Fix Copy-On-Write cause memory waste #608

zhuangel · 2019-07-29T09:53:49Z

Sentry implement COW in pma, but its not on 4K page,
current COW process in pma will copy the range base
HugePage, this will cause lots memory waste.
Revise the COW process in pma base 4K page, make
sentry COW consume the same memory as kernel.

Sentry implement COW in pma, but its not on 4K page, current COW process in pma will copy the range base HugePage, this will cause lots memory waste. Revise the COW process in pma base 4K page, make sentry COW consume the same memory as kernel.

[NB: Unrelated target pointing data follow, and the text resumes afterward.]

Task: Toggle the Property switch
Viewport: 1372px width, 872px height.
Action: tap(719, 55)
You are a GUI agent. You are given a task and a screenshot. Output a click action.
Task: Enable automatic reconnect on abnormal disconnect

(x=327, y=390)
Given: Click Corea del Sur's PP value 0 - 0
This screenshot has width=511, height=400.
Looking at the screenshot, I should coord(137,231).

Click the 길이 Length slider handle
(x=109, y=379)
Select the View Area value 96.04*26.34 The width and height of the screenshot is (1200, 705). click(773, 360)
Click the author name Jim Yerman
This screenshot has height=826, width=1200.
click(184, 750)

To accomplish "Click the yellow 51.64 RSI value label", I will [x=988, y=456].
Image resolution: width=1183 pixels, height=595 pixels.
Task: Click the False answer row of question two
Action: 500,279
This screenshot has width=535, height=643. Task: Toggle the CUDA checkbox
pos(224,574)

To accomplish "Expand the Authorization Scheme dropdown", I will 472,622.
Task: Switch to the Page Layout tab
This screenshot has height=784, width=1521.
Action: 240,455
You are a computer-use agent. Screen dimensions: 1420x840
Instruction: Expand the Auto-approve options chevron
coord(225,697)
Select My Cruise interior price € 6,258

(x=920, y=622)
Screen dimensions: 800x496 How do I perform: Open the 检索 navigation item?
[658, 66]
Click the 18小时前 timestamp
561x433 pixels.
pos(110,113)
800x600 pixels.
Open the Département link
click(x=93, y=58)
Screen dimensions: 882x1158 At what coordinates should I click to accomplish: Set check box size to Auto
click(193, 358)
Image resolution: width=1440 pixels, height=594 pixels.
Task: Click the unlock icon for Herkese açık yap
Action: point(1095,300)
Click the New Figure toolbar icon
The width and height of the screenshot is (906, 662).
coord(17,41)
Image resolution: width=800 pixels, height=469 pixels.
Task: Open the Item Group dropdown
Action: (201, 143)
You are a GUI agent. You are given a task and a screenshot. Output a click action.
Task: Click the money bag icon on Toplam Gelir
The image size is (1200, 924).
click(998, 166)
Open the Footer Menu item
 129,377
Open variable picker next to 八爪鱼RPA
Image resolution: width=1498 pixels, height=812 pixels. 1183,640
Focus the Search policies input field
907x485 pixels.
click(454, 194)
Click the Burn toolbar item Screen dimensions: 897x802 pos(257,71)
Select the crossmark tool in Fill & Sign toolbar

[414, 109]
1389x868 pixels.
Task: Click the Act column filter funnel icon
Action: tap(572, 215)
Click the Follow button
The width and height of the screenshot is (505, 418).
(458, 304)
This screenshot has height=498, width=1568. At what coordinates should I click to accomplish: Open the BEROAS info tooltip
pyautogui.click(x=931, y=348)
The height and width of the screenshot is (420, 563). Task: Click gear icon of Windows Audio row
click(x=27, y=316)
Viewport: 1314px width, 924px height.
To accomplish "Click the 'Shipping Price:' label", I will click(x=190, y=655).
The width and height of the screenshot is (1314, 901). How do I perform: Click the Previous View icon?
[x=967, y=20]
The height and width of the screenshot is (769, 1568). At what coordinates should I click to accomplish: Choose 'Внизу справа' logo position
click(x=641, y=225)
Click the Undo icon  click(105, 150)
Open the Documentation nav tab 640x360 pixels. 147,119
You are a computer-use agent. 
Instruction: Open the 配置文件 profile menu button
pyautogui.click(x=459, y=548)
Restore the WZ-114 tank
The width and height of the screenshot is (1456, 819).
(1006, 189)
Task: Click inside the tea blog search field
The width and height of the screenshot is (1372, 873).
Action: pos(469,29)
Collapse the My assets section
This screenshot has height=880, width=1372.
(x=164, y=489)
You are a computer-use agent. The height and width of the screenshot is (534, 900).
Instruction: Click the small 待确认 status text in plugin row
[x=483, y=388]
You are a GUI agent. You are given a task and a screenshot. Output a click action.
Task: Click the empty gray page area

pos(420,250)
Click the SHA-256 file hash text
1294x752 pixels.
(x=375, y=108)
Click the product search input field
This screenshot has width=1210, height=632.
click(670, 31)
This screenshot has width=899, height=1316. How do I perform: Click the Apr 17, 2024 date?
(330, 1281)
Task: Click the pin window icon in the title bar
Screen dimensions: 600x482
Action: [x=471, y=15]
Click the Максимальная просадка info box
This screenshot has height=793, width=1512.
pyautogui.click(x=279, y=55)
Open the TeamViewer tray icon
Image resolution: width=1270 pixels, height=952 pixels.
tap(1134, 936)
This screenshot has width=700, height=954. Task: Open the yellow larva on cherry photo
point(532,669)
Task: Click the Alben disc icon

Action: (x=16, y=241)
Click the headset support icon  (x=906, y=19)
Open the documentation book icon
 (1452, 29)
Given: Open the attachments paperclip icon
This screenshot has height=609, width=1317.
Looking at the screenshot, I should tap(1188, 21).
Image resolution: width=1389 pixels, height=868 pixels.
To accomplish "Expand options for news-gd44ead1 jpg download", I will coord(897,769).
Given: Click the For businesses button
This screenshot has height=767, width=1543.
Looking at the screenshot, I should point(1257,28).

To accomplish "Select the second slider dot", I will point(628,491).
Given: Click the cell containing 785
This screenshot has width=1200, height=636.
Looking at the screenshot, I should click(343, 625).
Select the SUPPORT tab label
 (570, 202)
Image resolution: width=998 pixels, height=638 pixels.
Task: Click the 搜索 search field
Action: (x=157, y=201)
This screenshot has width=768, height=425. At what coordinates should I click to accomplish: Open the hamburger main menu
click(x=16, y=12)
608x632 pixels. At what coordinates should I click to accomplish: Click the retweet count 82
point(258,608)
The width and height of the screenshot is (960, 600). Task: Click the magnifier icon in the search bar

zhuangel · 2019-07-29T10:01:10Z

memory waste could be reproduce with the following case.

#include <sys/types.h>
#include <sys/stat.h>
#include <fcntl.h>
#include <stdio.h>
#include <string.h>
#include <errno.h>
#include <unistd.h>
#include <sys/mman.h>
#include <time.h>

#define TEST_SIZE (1024*4096)

int main()
{
void *ptr;
pid_t pid;
int idx,cnt;
unsigned char test=0;

ptr = mmap(NULL, TEST_SIZE, PROT_READ|PROT_WRITE, MAP_PRIVATE|MAP_ANON, -1, 0);
if (ptr==MAP_FAILED) {
printf("[parent]mmap failed, (%s)\n", strerror(errno));
return 0;
}
printf("[parent]mmap address %p size 0x%x\n", ptr,TEST_SIZE);
memset(ptr,0,TEST_SIZE);
sleep(10);
printf("[parent] start to create child process");

for (idx=0;idx<50;idx++) {
pid = fork();
if (pid==0) {
printf("[child] pid %d forked\n",getpid());
sleep(2);
printf("[child] pid %d write mmap range\n",getpid());
memset(ptr+(4096*500),0,4);
printf("[child] pid %d write mmap range done\n",getpid());
sleep(30);
printf("[child] pid %d exit\n",getpid());
_exit(0);
}
}

printf("[parent] pid %d sleep start\n",getpid());
sleep(60);
munmap(ptr, TEST_SIZE);
printf("[parent] pid %d exit\n",getpid());
return 0;
}

Inside runsc container, all process will use about 123M memory, inside runc container, only used 7M memory.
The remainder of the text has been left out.